Direction: Render the rows that begin with the line containing "Change the Resultados" and end with the line containing "The height and width of the screenshot is (470, 700)." as a JSON list of strings, with one string per line and blank lines omitted. Include both of those lines and nothing outside that range.

Data rows:
— Start —
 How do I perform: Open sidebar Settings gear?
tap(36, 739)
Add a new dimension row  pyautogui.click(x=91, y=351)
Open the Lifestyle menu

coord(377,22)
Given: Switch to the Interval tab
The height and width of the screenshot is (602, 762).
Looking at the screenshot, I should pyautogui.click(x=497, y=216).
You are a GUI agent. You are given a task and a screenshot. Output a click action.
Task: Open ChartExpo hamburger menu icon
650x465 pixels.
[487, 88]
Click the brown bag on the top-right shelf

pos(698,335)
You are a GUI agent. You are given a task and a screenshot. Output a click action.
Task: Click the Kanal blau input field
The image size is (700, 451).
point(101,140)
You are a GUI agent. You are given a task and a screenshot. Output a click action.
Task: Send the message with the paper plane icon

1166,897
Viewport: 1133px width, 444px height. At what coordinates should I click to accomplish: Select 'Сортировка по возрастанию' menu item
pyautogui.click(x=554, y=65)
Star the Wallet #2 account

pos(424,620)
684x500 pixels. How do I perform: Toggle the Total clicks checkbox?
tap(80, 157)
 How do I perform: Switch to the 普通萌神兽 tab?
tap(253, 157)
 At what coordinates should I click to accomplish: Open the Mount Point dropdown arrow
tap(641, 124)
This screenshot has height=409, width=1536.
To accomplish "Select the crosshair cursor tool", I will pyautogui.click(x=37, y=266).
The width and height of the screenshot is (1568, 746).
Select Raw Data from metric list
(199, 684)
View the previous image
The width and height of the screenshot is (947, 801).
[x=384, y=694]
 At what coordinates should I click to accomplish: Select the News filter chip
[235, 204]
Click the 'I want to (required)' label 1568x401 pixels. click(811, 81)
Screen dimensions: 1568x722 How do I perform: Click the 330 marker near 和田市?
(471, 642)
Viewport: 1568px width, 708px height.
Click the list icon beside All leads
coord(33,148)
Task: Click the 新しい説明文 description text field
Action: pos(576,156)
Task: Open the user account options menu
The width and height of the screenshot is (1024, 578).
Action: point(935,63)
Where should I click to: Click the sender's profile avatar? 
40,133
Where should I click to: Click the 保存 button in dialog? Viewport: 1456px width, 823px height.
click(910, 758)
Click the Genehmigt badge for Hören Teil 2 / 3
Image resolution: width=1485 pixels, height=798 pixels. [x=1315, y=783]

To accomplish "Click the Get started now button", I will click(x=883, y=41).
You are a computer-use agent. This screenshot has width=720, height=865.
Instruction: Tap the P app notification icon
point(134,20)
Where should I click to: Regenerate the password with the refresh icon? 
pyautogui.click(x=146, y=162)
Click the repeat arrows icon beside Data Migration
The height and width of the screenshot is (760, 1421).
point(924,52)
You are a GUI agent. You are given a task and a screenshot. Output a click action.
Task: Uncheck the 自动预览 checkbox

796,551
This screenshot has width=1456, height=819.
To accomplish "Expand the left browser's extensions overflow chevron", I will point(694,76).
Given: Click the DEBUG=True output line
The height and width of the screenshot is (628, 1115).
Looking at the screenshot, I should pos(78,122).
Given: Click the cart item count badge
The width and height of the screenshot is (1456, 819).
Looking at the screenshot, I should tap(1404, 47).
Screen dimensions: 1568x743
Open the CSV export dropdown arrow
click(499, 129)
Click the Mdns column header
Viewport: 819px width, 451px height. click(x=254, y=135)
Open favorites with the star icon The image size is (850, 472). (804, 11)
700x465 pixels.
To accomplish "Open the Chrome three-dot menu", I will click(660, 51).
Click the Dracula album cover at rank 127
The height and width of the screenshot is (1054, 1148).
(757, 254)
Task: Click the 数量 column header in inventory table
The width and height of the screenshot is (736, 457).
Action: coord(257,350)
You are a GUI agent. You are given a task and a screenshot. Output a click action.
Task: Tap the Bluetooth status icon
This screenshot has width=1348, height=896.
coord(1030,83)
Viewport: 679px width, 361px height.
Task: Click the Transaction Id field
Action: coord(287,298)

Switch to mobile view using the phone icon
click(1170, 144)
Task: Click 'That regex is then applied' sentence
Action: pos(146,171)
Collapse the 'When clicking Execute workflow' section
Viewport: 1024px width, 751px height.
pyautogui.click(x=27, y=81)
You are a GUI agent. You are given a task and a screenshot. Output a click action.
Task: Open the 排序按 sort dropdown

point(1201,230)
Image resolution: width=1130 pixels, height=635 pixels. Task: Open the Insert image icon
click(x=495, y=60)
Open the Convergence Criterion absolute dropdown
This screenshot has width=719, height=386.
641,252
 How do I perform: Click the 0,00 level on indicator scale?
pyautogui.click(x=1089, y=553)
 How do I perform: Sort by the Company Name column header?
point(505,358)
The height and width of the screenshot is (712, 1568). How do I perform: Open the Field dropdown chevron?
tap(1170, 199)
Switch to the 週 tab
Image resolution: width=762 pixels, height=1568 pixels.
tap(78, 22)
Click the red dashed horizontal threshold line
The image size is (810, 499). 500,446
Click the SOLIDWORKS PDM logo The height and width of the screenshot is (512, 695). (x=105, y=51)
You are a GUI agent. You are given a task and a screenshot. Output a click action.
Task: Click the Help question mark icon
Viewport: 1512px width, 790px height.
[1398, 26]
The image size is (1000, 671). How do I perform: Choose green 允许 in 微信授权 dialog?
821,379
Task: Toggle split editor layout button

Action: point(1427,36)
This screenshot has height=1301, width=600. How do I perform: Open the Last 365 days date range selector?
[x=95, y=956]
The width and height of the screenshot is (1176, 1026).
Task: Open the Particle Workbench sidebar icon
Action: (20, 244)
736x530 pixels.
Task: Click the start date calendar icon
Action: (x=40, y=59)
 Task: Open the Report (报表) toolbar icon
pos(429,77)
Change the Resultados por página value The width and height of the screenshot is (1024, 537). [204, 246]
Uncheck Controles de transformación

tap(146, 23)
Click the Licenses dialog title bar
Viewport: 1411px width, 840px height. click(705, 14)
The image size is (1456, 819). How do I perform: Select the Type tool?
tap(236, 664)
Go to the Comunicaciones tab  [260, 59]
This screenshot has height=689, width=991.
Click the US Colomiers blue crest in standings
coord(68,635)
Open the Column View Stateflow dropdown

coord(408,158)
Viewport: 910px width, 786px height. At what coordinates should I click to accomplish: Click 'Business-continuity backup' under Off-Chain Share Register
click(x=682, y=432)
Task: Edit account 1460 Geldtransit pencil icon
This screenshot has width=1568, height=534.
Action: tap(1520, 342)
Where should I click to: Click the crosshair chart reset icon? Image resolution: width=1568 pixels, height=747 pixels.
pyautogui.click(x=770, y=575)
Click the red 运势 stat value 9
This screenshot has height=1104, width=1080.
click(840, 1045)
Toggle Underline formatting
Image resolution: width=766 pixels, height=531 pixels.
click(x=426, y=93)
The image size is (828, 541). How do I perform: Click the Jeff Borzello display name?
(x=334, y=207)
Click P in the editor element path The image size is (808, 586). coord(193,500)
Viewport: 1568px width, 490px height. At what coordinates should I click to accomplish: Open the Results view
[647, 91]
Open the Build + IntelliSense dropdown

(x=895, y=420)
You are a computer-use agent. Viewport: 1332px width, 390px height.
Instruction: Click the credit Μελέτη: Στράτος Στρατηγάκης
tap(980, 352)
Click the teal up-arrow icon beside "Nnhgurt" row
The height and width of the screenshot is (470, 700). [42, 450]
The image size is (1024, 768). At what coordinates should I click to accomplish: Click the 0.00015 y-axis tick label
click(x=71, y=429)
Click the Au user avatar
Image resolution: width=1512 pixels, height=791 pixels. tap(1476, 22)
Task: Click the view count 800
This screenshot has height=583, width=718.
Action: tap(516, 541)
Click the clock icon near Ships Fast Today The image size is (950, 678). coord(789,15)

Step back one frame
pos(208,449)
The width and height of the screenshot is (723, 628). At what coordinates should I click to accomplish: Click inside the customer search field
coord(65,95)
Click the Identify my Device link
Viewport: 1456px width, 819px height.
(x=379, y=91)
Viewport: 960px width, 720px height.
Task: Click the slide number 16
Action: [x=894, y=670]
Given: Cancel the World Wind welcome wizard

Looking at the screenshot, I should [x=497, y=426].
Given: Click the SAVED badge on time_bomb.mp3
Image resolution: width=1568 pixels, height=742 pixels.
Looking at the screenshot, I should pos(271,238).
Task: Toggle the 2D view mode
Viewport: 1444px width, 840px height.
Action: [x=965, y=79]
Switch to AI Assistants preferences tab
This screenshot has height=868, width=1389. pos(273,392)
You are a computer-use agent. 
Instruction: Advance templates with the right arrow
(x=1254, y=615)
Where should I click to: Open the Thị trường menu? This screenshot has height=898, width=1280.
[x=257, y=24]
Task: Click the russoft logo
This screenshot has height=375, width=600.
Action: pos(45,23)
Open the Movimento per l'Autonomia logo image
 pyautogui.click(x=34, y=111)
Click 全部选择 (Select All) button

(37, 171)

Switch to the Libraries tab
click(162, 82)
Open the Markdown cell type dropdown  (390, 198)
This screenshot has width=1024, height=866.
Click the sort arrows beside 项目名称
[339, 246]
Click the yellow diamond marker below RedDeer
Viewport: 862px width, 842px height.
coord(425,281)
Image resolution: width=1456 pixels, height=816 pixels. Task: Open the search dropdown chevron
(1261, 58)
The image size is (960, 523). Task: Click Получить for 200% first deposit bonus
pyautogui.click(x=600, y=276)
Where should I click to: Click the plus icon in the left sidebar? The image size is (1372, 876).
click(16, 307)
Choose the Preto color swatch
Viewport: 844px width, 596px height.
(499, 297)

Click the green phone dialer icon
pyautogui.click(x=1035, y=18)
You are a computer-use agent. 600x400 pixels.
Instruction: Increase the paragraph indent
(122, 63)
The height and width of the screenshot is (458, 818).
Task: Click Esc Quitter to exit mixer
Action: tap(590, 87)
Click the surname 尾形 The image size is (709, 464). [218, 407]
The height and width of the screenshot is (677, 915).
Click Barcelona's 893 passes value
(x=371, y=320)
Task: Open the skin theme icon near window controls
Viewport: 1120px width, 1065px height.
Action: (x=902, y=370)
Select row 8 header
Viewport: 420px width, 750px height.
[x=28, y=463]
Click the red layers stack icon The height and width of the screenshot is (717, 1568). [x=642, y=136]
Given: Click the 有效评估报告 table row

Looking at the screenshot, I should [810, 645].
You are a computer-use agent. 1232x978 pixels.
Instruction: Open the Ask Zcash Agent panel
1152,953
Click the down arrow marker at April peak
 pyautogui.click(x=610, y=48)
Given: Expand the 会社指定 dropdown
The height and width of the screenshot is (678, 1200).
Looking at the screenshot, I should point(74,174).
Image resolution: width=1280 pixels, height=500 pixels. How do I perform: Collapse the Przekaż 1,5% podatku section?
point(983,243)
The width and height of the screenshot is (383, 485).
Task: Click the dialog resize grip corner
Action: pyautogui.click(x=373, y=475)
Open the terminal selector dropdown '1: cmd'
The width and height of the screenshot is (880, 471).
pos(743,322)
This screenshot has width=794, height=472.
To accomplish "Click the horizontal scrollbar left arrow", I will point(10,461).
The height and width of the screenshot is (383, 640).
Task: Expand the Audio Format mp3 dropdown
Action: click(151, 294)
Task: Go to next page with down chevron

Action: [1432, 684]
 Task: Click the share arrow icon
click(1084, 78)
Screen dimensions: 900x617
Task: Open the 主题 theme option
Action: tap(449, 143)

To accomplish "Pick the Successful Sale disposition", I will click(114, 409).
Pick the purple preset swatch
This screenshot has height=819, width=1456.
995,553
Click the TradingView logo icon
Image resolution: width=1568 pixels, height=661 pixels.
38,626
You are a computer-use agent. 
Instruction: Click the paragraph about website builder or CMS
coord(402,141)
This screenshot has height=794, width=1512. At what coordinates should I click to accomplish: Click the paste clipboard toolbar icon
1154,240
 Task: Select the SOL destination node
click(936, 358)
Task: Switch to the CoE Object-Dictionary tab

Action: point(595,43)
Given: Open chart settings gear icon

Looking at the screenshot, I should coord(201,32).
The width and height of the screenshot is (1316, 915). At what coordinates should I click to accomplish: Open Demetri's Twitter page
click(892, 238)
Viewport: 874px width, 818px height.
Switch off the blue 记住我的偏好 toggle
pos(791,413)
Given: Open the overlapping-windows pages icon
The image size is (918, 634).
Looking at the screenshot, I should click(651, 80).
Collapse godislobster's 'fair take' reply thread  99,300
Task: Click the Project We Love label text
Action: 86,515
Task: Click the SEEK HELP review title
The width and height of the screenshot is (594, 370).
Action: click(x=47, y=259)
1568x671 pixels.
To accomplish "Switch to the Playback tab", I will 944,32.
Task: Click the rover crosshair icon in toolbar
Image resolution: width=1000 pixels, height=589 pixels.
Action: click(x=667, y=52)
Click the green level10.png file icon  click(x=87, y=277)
— End —
Answer:
[
  "Change the Resultados por página value The width and height of the screenshot is (1024, 537). [204, 246]",
  "Uncheck Controles de transformación",
  "tap(146, 23)",
  "Click the Licenses dialog title bar",
  "Viewport: 1411px width, 840px height. click(705, 14)",
  "The image size is (1456, 819). How do I perform: Select the Type tool?",
  "tap(236, 664)",
  "Go to the Comunicaciones tab  [260, 59]",
  "This screenshot has height=689, width=991.",
  "Click the US Colomiers blue crest in standings",
  "coord(68,635)",
  "Open the Column View Stateflow dropdown",
  "coord(408,158)",
  "Viewport: 910px width, 786px height. At what coordinates should I click to accomplish: Click 'Business-continuity backup' under Off-Chain Share Register",
  "click(x=682, y=432)",
  "Task: Edit account 1460 Geldtransit pencil icon",
  "This screenshot has width=1568, height=534.",
  "Action: tap(1520, 342)",
  "Where should I click to: Click the crosshair chart reset icon? Image resolution: width=1568 pixels, height=747 pixels.",
  "pyautogui.click(x=770, y=575)",
  "Click the red 运势 stat value 9",
  "This screenshot has height=1104, width=1080.",
  "click(840, 1045)",
  "Toggle Underline formatting",
  "Image resolution: width=766 pixels, height=531 pixels.",
  "click(x=426, y=93)",
  "The image size is (828, 541). How do I perform: Click the Jeff Borzello display name?",
  "(x=334, y=207)",
  "Click P in the editor element path The image size is (808, 586). coord(193,500)",
  "Viewport: 1568px width, 490px height. At what coordinates should I click to accomplish: Open the Results view",
  "[647, 91]",
  "Open the Build + IntelliSense dropdown",
  "(x=895, y=420)",
  "You are a computer-use agent. Viewport: 1332px width, 390px height.",
  "Instruction: Click the credit Μελέτη: Στράτος Στρατηγάκης",
  "tap(980, 352)",
  "Click the teal up-arrow icon beside \"Nnhgurt\" row",
  "The height and width of the screenshot is (470, 700). [42, 450]"
]